__GIVEN DATA__
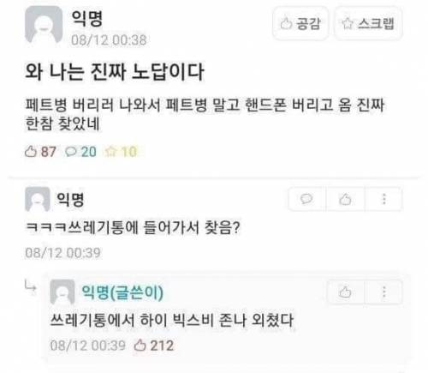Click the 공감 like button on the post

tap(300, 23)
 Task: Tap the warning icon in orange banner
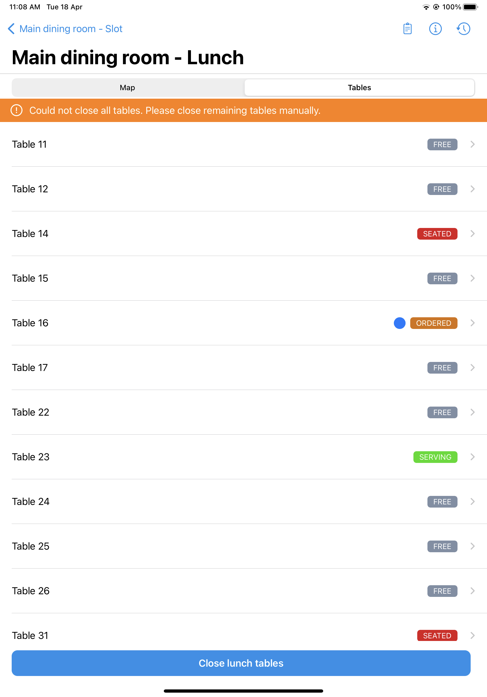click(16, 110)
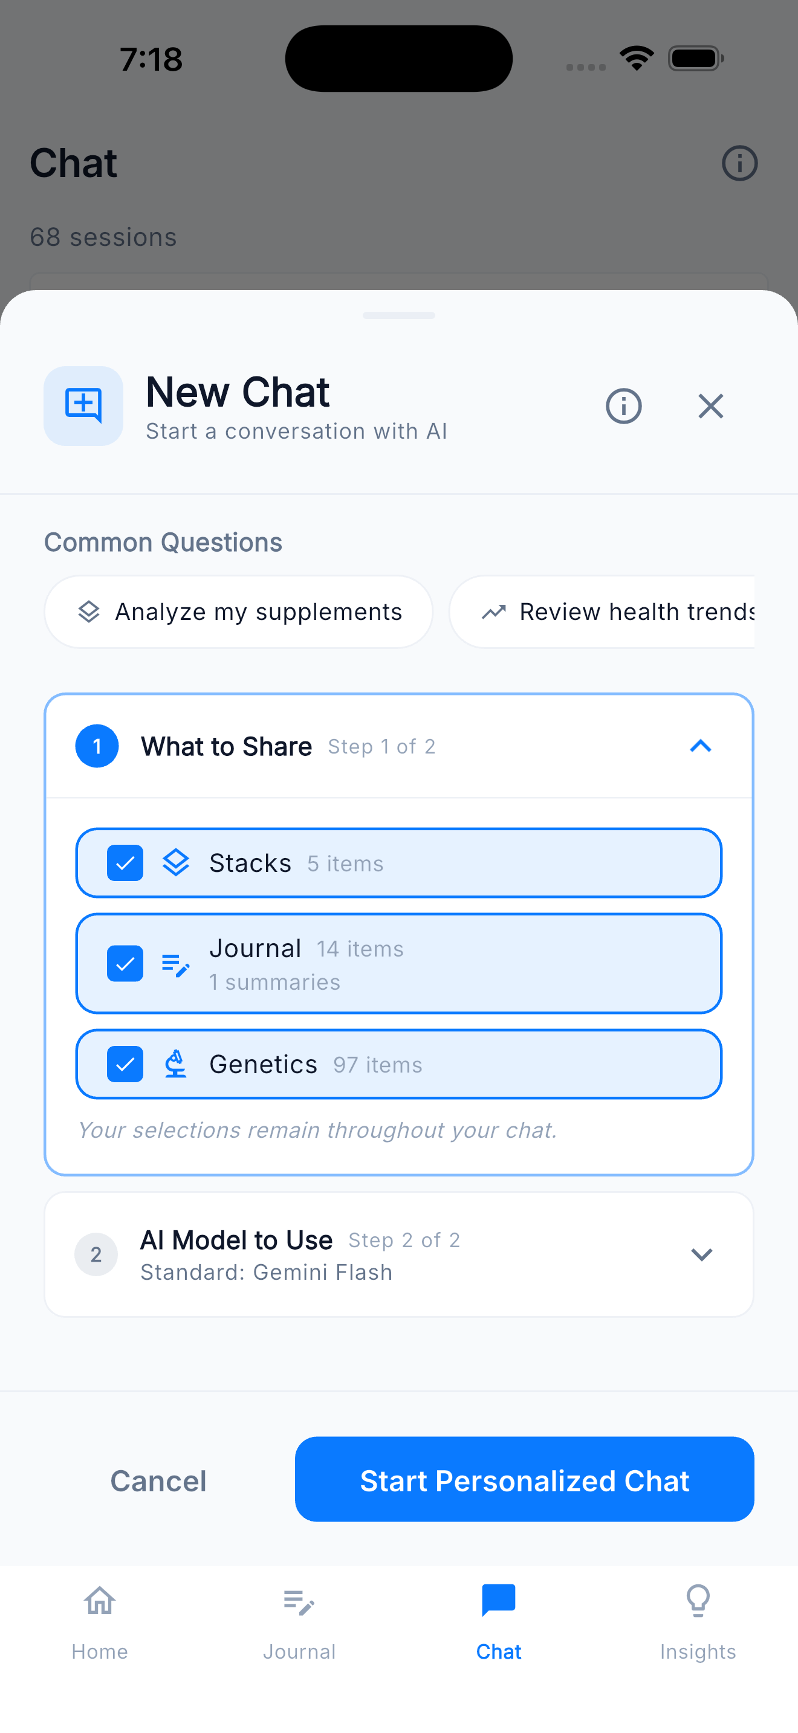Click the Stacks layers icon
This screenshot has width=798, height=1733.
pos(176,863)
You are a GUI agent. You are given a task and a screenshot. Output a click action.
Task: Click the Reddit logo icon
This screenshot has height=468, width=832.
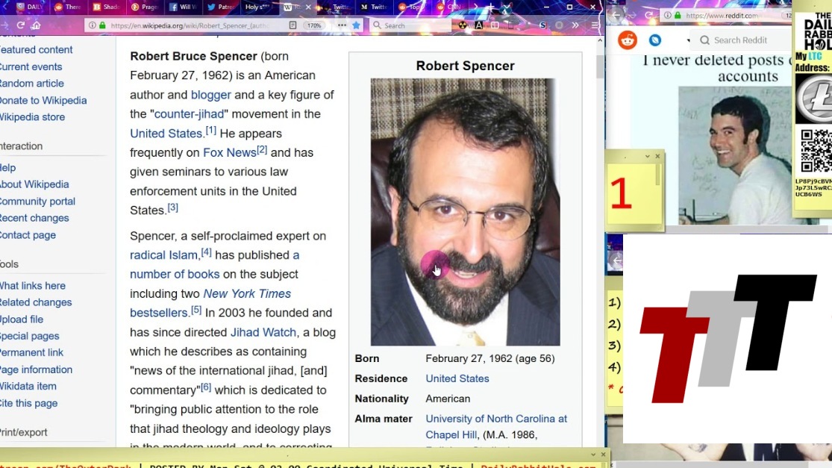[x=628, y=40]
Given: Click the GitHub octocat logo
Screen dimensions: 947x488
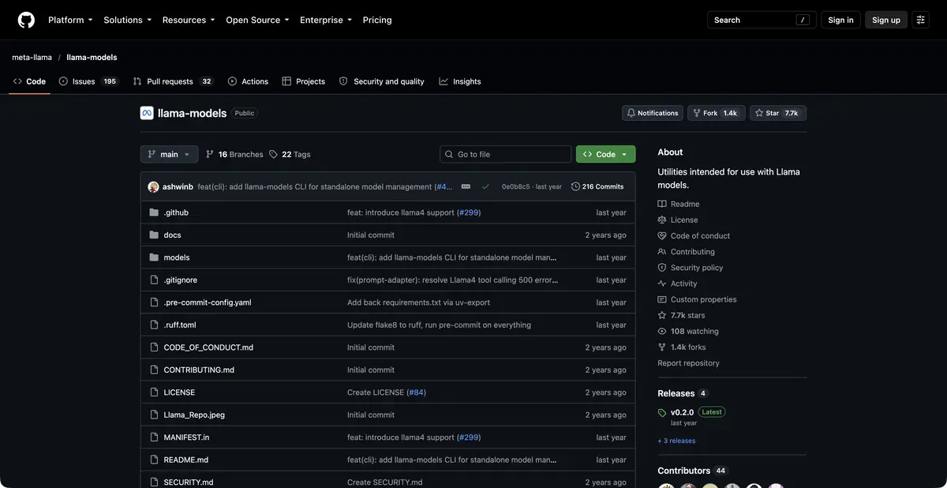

__EXERCISE DIRECTIONS__
Each line from the one holding "Given: Click the GitHub octocat logo" through the final line of the data needs to be transcribed exactly. Include both ends, skip the pictures, and add nothing.

__RESULT BELOW__
Given: Click the GitHub octocat logo
Screen dimensions: 947x488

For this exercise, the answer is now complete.